American basketball player (born 1961)

John Gabriel Pinone Jr. (born February 19, 1961) is an American former professional basketball player.

==High school==
Pinone played competitively at South Catholic High School in Hartford, leading the team to the Class L state championship in 1977 and 1979. Early in the 1978–79 season, Pinone and South Catholic defeated Middletown, ending their 80-game winning streak, longest in state history.

==College career==
Pinone played collegiate basketball for Villanova's Wildcats from 1979 to 1983. He was named a third-team All-American as a senior.
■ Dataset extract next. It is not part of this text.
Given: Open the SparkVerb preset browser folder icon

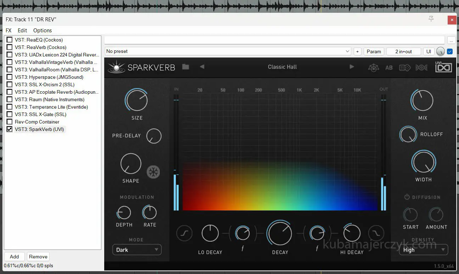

Pinone earned first-team All-Big East Conference honors three times, and was a first-team All-Philadelphia Big 5 selection four times. Pinone was the only freshman in Villanova history to lead the team in scoring, and Villanova retired his number 45 in 1995.

==Playing career==
===Clubs===
A third-round draftee in 1983, Pinone played seven games in the National Basketball Association (NBA) for the Atlanta Hawks in the 1983–84 season. After spending the rest of the season in the Ohio Mixers, of the CBA, and earning a place in the 1984 CBA All-Star Game; he joined Estudiantes of the Spanish Liga ACB in the 1984–85 season, and played there through the 1992–93 season.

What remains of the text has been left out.